Menuju konten utama

Wamensos Dorong Grobogan Segera Cari Lahan Baru Sekolah Rakyat

Selain status lahan yang harus bersih secara administrasi, lokasi pembangunan juga wajib memenuhi sejumlah persyaratan teknis.

Wamensos Dorong Grobogan Segera Cari Lahan Baru Sekolah Rakyat
Wakil Menteri Sosial Agus Jabo Priyono saat menerima audiensi Kepala Dinas Sosial Grobogan, Indri Agus Velawati; dan Kabid Linjamsos Grobogan, Soemiati di Kantor Kemensos, Jakarta Pusat, Selasa (5/5/2026). Audiensi membahas soal pergantian lahan untuk pembangunan Sekolah Rakyat permanen. FOTO/dok.Kemensos
Jadikan tirto.id sumber pilihan pencarian Google

tirto.id - Wakil Menteri Sosial (Wamensos) Agus Jabo Priyono meminta Pemerintah Kabupaten Grobogan, Jawa Tengah, segera menyiapkan alternatif lahan untuk pembangunan Sekolah Rakyat permanen. Lahan yang sebelumnya diajukan belum bisa digunakan karena masuk kategori Lahan Sawah yang Dilindungi (LSD).

Hal itu disampaikan Agus Jabo saat menerima audiensi Kepala Dinas Sosial Grobogan Indri Agus Velawati bersama Kepala Bidang Linjamsos Grobogan Soemiati di Kantor Kementerian Sosial, Jakarta Pusat, Selasa (5/5/2026).

"Untuk Sekolah Rakyat cari lahan yang clear ya," kata Agus Jabo.

Menurutnya, selain status lahan yang harus bersih secara administrasi, lokasi pembangunan juga wajib memenuhi sejumlah persyaratan teknis. Di antaranya memiliki akses jalan yang memadai, tidak berada di kawasan rawan bencana, serta didukung ketersediaan listrik dan air bersih.

Agus Jabo berharap Pemkab Grobogan dapat bergerak cepat agar daerah tersebut bisa ikut dalam gelombang pembangunan Sekolah Rakyat tahun ini.

"Saya itu ingin Grobogan karena termasuk daerah miskin, itu ikut tahun ini (penyelenggaraan Sekolah Rakyat)," ujarnya.

Pernyataan itu mengacu pada data Data Tunggal Sosial Ekonomi Nasional (DTSEN) Triwulan I 2026. Dari total 538.620 keluarga di Grobogan, tercatat sebanyak 69.671 keluarga masuk kategori Desil 1, yakni kelompok dengan tingkat kesejahteraan terendah.

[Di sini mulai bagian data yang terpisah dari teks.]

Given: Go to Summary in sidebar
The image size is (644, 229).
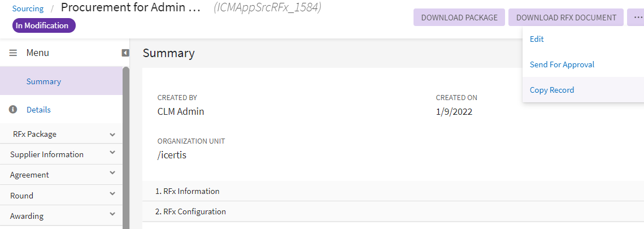Looking at the screenshot, I should click(x=43, y=81).
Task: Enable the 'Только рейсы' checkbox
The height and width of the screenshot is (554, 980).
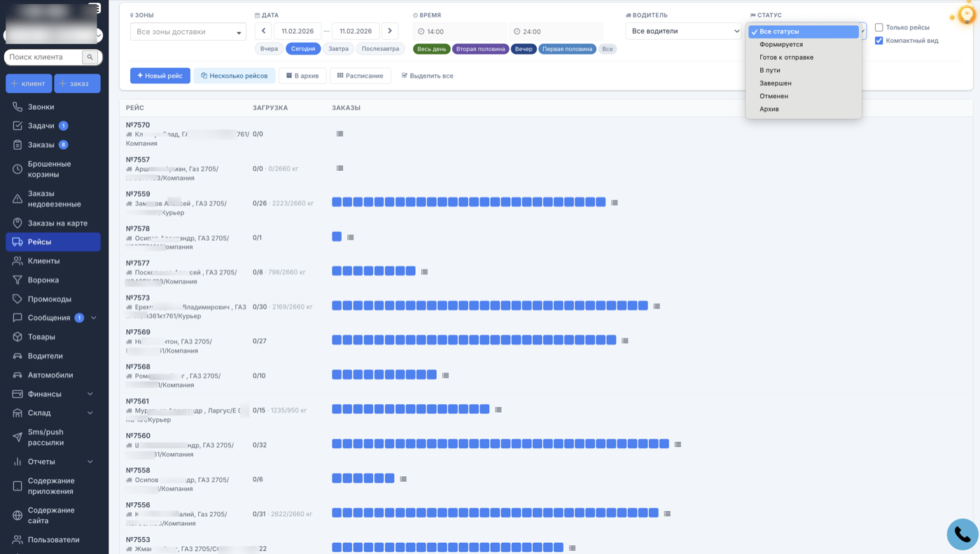Action: pyautogui.click(x=879, y=27)
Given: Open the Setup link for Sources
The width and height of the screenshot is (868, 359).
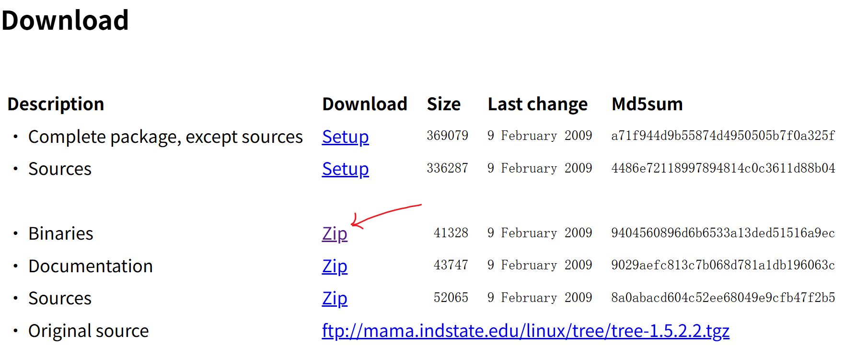Looking at the screenshot, I should tap(345, 169).
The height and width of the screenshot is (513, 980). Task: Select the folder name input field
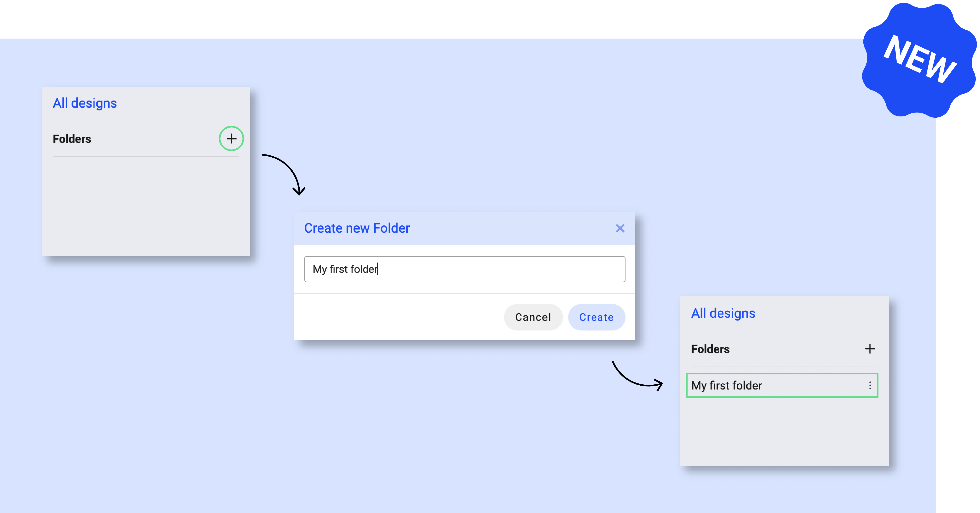coord(464,269)
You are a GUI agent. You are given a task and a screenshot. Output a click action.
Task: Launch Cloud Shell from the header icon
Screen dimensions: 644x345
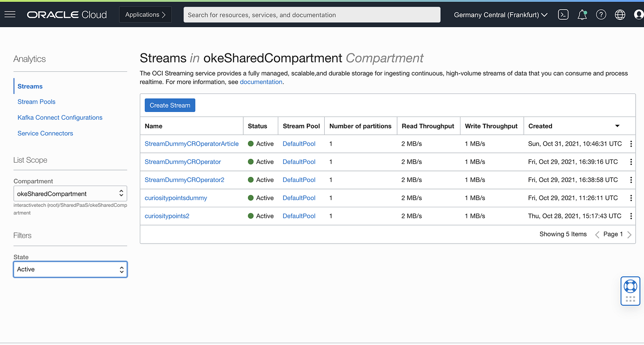pos(563,15)
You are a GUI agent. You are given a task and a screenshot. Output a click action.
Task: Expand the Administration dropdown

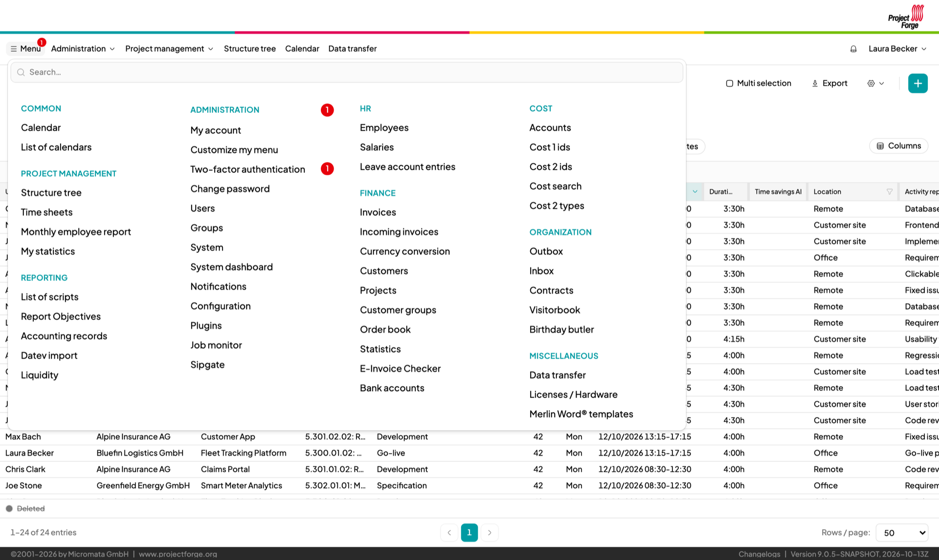coord(83,49)
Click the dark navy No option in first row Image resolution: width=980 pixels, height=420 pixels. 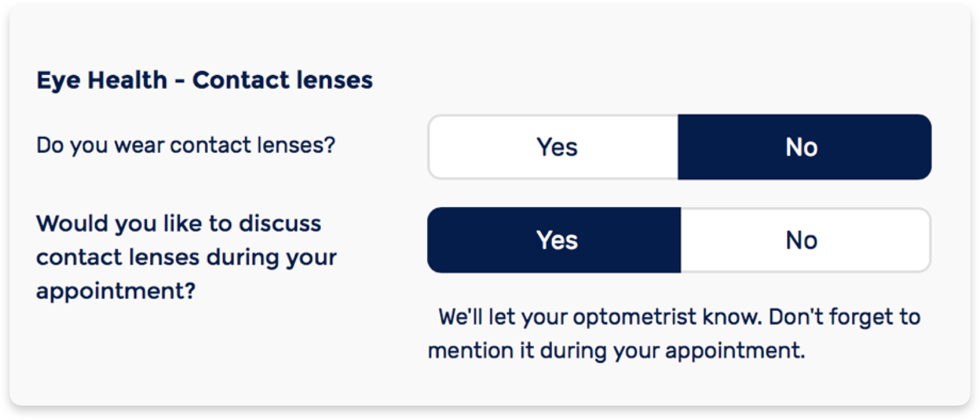tap(804, 147)
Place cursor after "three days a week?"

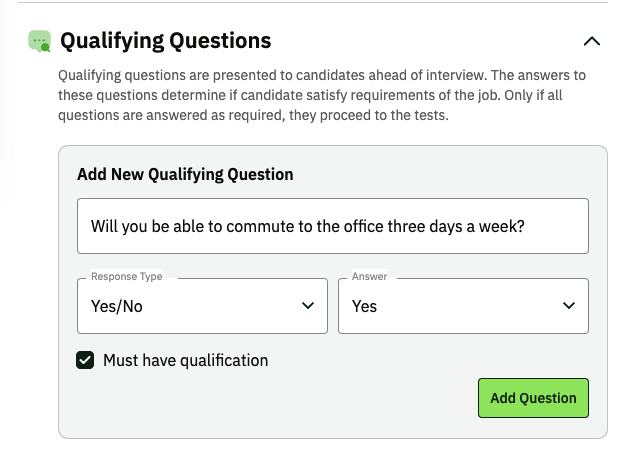(x=527, y=226)
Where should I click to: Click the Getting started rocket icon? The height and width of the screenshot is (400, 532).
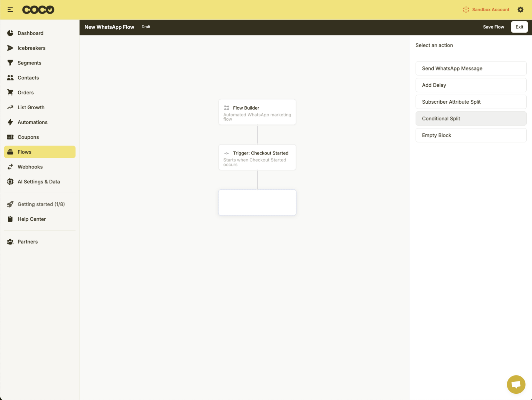click(x=10, y=204)
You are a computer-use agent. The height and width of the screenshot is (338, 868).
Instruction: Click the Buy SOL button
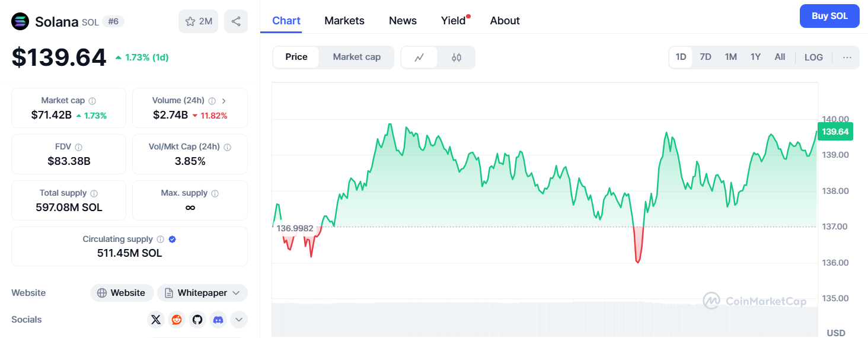pyautogui.click(x=829, y=16)
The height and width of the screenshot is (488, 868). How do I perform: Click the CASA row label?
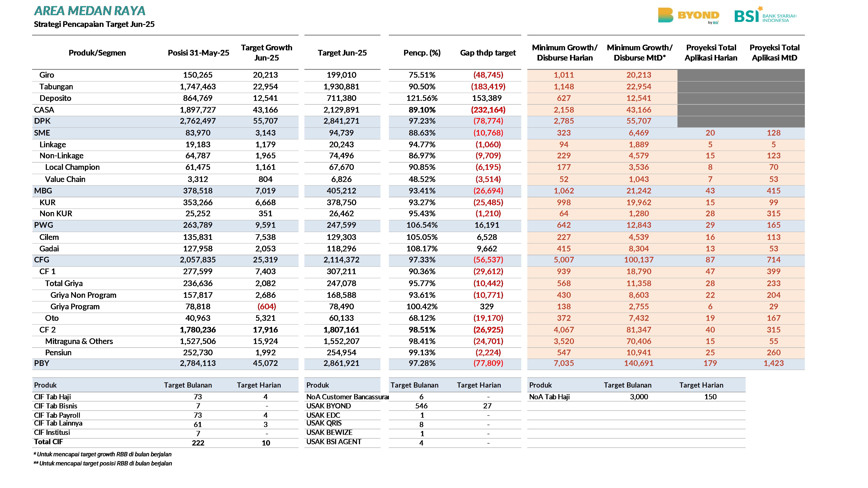(x=44, y=110)
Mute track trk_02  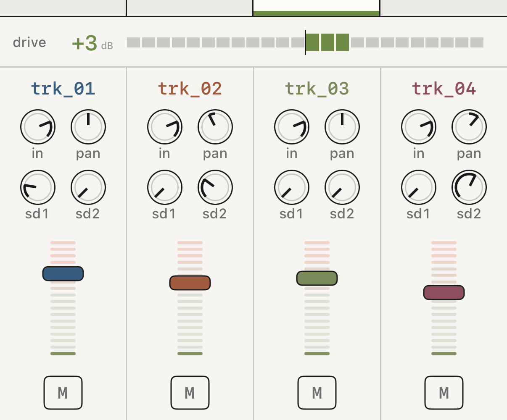point(190,393)
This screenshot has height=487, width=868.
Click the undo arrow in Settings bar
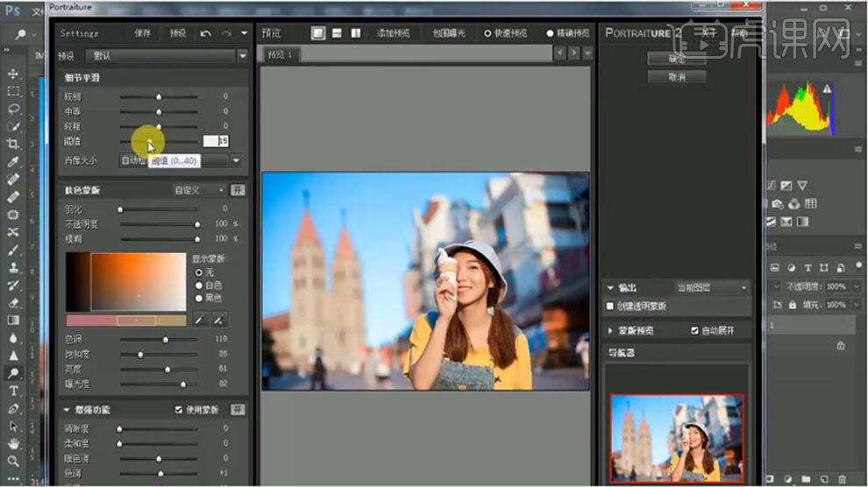pyautogui.click(x=205, y=33)
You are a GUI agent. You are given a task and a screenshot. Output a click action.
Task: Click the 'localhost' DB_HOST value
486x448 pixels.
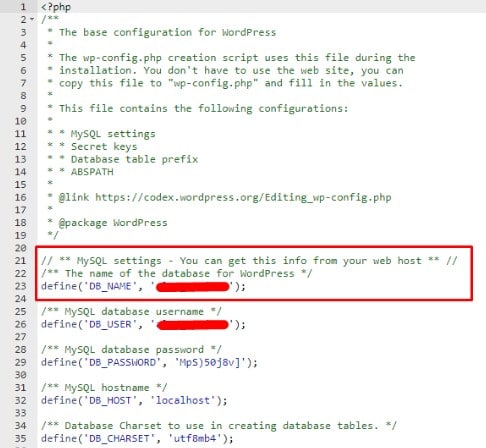(x=183, y=400)
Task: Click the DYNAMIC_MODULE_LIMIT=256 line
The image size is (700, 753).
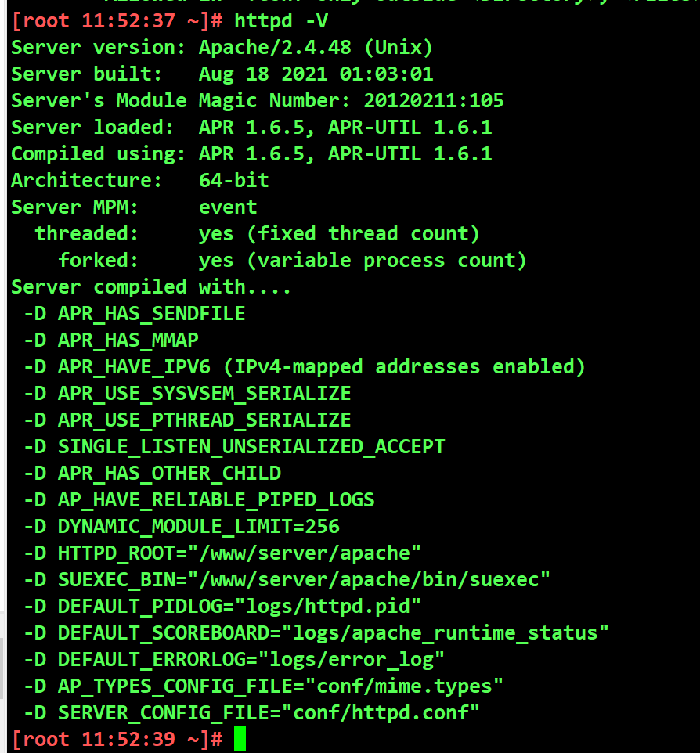Action: [x=182, y=527]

Dalam pertemuan tersebut, Kepala Dinas Sosial Grobogan, Indri Agus Velawati, menjelaskan bahwa pemerintah daerah sebelumnya telah mengusulkan lahan seluas 6,75 hektare di Kelurahan Kalongan, Kecamatan Purwodadi, sebagai lokasi pembangunan Sekolah Rakyat. Namun hasil survei menunjukkan lahan tersebut belum memenuhi ketentuan karena masuk dalam kawasan LSD.

"Kendalanya LSD. Kemarin hari Senin, kami, bupati, dan jajaran Sekda, serta OPD terkait sudah melakukan audiensi dengan Kementerian ATR," ungkapnya.

Indri menambahkan, upaya mencari lahan pengganti tidak mudah mengingat sebagian besar wilayah Grobogan merupakan kawasan pertanian yang berperan sebagai salah satu penyangga pangan nasional. Meski demikian, pihaknya terus menjajaki berbagai kemungkinan dengan berkoordinasi lintas kementerian.

"Kami juga sudah koordinasi dengan Kementerian Kehutanan. Cuma nanti kita juga mau melihat ada lahan di luar perhutanan sosial apa tidak, itu baru diproses dari Kementerian Kehutanan," kata dia.

Saat ini, Kabupaten Grobogan belum memiliki Sekolah Rakyat. Padahal, program pendidikan gratis tersebut dinilai sangat penting bagi anak-anak dari keluarga prasejahtera, khususnya yang masuk Desil 1 dan 2 DTSEN.

Sebagai program prioritas Presiden Prabowo Subianto, Sekolah Rakyat tidak hanya membuka akses pendidikan tanpa biaya, tetapi juga diarahkan sebagai instrumen pengentasan kemiskinan. Program ini dirancang melibatkan orang tua siswa melalui berbagai skema pemberdayaan ekonomi agar manfaatnya dapat dirasakan seluruh keluarga.